Boogie emerged in a nude, stocking-like bodysuit that revealed her dramatic curves while evoking the surgical contexts that shaped them. Over a droning soundscape by musical director M. Jamison, a trans woman who produced much of the album, Boogie crawled gollum-like from chandelier to chandelier, reciting broken-down verses from her album.
“Gotta do my due dills before I get killed,” she moaned breathlessly, reciting from the song “Black Butterfly,” a paean to the resilience of trans women of color living under constant threat of violence. “Quite frankly,” she intoned, “girls like me don’t grow tall like trees.”
The show was stunning as much for its content—a powerful trans woman brazenly baring her innermost struggles through poetry and physicality—as its form, which layered dance, performance, and fashion into a theatrical rap set. Boogie played various unnamed characters, her costume changes providing opportunities for singer Demi Vee, another Black trans woman, to bring the house down with heart-wrenching operatic singing.
In a Nike bodysuit and kneepads, Boogie crisscrossed the theater, slinkily accentuating her hips and flourishing her hands before squatting low and dipping to the floor. Abstract yet clearly voguing-inspired, the movements were co-choreographed by Alex Mugler, another ballroom success story. When Boogie performed “Aight Boom,” some in the crowd shouted every word: “Bitches got botched now they ask for my D-R / Your B.M. bad, but I’m bad-D-E-R.”
Boogie appeared alternately strong and vulnerable, breathing heavily then snapping back onto beat. Her next character wore a deconstructed gladiator skirt and knee-high black leather boots. Wavy black hair grazed her waist. She performed “Clipped,” a song processing a break-up, while Lambkin, the show’s movement assistant, played the role of a sympathetic hairdresser.
Boogie then sat beside a male figure wearing a hoodie, dramatically oversized jeans, untied Timberlands, and a grotesque, lacquered bull mask whose expression was perpetually dumbfounded. He personified DL trade, the kind of down-low men with whom Boogie, like many trans women, has extensive experience. I reached back to hold a friend’s hand, shuddering with recognition.
“Let me explain to you why you love me,” Boogie sang to the shame-ridden trade—touching empathy for an archetype who, to a trans woman, is at best, a passionate yet inconstant lover and, at worst, a threat to her life. The Beast would never give her the love she deserved, she conceded, but she was consoled by God’s love from above, which is “bigger and deeper than anything you can give me from below.” (She gestured to the Beast’s crotch.)
“I, too, am a child of God, contrary to popular belief,” Boogie proclaimed in a cheeky yet heartfelt closing monologue, channeling Broadway in the leotard version of a businessman’s undone suit. She pointed at the spotlights overhead and cried, “Thank Jesus I’m alive!” Then, blackout.
Immediately, I converged with two other white trans women in the audience.

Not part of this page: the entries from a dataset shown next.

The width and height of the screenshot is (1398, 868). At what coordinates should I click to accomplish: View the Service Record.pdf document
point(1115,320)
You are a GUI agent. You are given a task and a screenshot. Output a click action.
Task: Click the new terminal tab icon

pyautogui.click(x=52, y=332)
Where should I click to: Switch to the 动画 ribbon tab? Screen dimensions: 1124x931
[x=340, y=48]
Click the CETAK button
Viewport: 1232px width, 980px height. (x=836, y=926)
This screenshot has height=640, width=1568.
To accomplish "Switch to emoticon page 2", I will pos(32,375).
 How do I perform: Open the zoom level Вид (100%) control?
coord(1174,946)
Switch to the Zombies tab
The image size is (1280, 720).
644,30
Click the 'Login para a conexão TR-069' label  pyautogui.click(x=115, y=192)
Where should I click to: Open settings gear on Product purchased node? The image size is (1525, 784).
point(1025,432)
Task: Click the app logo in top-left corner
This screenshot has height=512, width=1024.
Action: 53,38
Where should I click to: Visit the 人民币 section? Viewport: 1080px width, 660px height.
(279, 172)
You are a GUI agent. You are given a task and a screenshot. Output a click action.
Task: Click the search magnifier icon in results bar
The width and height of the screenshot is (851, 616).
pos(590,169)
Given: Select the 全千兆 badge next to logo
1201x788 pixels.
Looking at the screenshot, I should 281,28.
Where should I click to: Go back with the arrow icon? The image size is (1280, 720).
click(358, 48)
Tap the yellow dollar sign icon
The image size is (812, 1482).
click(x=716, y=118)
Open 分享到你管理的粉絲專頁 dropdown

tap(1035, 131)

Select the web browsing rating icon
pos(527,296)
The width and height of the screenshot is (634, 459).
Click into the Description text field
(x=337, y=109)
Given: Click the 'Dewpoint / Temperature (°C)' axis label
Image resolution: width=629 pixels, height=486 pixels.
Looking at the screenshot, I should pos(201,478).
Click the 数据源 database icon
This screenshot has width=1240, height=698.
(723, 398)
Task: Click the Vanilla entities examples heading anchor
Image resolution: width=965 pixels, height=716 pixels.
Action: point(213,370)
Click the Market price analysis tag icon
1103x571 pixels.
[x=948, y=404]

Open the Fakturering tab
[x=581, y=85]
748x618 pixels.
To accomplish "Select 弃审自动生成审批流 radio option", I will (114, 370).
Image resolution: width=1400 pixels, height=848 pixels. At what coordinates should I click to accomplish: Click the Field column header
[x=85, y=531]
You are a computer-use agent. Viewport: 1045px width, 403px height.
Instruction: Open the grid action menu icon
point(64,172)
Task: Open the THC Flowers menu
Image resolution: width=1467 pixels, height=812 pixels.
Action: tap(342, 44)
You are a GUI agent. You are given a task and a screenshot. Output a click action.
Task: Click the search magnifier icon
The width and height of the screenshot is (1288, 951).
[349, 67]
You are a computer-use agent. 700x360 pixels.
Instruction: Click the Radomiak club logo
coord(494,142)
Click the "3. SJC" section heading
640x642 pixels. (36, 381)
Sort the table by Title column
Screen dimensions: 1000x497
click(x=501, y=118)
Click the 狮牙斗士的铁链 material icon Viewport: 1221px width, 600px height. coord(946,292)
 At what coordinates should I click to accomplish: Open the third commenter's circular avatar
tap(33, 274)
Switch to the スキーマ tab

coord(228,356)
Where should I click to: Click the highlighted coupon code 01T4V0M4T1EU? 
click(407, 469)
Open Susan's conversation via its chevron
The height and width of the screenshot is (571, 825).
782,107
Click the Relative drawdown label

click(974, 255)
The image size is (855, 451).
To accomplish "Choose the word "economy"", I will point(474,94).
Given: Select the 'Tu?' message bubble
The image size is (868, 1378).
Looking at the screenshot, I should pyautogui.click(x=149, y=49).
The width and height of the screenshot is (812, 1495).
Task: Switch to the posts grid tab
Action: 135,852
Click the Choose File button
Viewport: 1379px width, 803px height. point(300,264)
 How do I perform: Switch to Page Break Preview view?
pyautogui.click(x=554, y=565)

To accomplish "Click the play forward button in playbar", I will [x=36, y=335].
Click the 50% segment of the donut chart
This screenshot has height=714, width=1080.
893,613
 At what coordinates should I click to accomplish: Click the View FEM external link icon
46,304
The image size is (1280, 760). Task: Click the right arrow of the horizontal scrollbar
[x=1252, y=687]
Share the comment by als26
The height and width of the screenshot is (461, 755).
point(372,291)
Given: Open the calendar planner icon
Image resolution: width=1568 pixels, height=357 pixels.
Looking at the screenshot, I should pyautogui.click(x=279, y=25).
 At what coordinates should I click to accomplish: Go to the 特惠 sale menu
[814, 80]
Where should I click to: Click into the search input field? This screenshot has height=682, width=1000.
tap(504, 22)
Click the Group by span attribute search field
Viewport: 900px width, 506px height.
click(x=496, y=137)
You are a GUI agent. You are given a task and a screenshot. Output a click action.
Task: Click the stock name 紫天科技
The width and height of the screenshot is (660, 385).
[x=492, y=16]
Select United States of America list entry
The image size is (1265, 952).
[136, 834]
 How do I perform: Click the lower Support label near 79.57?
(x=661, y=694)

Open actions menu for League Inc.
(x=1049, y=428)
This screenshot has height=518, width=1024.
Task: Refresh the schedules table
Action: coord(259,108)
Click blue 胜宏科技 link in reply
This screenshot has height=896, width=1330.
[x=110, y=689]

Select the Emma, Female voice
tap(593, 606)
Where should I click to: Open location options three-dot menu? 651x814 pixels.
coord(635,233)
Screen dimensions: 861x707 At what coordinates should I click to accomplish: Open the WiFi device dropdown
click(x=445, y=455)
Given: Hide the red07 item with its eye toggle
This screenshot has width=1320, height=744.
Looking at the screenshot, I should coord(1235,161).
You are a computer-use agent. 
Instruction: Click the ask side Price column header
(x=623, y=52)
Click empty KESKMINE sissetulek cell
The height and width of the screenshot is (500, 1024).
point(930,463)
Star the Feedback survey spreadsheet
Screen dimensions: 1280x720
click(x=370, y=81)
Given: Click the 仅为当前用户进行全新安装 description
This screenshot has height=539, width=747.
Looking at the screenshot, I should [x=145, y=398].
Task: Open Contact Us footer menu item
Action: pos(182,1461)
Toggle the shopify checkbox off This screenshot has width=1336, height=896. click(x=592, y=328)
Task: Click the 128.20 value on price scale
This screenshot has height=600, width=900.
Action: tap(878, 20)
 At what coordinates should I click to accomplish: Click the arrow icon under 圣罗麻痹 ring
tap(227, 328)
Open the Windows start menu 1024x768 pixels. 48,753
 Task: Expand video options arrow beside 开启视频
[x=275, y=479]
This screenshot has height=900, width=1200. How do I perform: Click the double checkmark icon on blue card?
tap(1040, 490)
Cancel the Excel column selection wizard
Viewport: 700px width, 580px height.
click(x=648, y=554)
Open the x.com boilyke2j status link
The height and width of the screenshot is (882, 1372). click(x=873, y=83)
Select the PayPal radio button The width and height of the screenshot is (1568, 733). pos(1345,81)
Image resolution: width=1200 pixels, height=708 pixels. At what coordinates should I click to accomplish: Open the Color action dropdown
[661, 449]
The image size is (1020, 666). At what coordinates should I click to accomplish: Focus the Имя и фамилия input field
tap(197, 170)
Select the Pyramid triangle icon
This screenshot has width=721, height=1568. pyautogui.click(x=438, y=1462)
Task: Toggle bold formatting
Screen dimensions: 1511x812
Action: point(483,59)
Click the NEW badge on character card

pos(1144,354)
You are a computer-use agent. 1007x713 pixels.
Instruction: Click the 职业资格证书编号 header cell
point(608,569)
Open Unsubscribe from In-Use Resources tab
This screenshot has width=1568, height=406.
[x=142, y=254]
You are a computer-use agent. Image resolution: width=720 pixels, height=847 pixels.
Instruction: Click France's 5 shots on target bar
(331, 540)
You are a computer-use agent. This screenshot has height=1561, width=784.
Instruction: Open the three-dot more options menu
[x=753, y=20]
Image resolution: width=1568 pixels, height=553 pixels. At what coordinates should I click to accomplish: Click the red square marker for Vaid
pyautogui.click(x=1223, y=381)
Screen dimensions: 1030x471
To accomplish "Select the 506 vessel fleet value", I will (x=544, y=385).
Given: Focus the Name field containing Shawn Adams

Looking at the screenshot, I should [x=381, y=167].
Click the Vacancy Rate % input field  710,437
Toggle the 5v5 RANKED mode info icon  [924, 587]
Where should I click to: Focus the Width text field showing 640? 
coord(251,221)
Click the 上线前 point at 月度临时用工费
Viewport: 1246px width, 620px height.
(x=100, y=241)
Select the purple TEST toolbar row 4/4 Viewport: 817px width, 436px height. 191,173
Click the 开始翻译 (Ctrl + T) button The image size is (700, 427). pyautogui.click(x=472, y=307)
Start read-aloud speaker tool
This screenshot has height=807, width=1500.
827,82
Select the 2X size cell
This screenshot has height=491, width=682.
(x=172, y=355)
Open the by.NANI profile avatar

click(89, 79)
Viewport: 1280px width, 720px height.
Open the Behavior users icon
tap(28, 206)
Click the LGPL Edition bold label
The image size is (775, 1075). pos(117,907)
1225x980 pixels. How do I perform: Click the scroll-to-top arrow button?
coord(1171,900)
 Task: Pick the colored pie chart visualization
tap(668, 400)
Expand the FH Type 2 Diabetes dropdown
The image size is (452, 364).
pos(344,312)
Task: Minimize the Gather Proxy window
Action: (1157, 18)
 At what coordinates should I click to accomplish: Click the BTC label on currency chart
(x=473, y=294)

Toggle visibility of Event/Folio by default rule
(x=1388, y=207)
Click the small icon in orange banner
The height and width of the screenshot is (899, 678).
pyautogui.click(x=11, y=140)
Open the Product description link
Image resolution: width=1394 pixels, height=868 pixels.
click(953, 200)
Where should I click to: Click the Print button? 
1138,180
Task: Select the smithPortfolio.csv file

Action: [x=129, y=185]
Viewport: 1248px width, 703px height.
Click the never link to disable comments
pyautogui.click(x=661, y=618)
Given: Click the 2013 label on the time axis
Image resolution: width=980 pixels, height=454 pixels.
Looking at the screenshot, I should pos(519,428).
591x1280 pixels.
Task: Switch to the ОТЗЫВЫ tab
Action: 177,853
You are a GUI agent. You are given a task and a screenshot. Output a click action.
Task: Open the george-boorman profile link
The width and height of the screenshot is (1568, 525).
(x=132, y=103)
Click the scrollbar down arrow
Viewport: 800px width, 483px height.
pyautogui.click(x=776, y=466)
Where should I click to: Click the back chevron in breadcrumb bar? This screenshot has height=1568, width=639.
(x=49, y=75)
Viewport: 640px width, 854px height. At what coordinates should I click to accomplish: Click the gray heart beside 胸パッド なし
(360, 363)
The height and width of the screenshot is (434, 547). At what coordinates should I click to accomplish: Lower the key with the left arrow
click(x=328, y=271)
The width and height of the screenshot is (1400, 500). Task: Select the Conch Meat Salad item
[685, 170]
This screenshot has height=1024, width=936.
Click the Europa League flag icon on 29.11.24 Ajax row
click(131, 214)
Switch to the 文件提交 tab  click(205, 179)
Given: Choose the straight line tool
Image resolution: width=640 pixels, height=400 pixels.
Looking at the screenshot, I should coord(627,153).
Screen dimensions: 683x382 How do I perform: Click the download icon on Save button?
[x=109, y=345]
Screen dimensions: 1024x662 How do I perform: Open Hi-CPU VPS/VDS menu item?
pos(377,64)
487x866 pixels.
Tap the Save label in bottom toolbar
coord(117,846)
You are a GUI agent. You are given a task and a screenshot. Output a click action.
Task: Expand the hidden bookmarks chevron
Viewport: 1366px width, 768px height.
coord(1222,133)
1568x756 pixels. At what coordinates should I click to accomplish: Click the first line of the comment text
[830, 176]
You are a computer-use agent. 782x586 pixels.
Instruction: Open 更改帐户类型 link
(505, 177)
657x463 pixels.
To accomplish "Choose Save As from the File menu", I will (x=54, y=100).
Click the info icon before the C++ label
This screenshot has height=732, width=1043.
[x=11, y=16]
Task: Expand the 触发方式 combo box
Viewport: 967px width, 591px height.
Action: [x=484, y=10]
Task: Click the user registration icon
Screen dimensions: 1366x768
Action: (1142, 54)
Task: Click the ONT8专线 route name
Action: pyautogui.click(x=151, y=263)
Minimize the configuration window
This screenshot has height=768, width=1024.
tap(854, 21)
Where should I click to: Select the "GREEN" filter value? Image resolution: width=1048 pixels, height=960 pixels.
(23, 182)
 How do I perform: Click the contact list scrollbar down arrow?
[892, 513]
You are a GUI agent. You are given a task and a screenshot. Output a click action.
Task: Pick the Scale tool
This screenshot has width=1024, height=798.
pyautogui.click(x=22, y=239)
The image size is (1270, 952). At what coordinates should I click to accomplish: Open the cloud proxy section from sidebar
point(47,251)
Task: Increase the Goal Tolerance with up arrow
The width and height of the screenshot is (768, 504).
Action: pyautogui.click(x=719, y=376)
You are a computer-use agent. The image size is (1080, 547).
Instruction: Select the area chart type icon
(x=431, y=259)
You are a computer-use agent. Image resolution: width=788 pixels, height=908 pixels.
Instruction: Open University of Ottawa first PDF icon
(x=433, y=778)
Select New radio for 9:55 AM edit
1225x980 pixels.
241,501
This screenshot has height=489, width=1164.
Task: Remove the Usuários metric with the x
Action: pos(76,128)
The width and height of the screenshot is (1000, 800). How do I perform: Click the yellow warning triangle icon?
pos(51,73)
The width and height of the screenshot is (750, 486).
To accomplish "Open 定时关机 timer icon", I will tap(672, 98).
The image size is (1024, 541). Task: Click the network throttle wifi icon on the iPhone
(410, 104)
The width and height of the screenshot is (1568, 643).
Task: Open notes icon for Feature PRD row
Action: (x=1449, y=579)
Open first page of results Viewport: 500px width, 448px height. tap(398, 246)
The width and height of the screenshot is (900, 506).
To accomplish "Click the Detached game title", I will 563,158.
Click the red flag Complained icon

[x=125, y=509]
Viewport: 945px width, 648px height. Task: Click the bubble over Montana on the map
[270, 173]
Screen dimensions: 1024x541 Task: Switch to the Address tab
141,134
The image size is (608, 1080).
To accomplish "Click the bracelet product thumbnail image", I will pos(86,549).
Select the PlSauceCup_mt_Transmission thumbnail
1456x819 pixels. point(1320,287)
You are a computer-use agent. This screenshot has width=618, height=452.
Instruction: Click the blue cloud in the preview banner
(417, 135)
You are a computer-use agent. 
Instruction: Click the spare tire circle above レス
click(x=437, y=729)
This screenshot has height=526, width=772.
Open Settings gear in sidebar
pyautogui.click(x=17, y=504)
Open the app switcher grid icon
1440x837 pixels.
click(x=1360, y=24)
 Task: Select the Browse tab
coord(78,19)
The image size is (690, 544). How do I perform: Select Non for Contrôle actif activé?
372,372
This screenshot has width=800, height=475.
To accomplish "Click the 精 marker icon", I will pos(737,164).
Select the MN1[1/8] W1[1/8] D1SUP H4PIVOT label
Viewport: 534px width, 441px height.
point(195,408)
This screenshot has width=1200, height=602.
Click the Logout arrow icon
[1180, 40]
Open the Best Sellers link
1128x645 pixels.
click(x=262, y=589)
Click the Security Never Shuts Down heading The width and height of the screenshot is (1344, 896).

We were all just shy of speechless, having seen our own experiences so thoroughly depicted in a way they rarely are, certainly not with a budget. Yet we admitted we could only relate so much. Ms. Boogie’s perils are undoubtedly those of a trans woman who is Black; not a Bushwick transplant, but native to East New York.
Still, Boogie’s relentlessly honest and innovative performance impassioned me. I felt called to tell my own story, which is unique yet partakes of the odyssey on which every trans woman embarks. What I had just witnessed was a masterpiece, and I felt livid that the cis establishment couldn’t see that, or at least wouldn’t give it space in their periodicals. But Boogie reminded me of the power in working with those in your own community, the ones who get it. So I took the story elsewhere.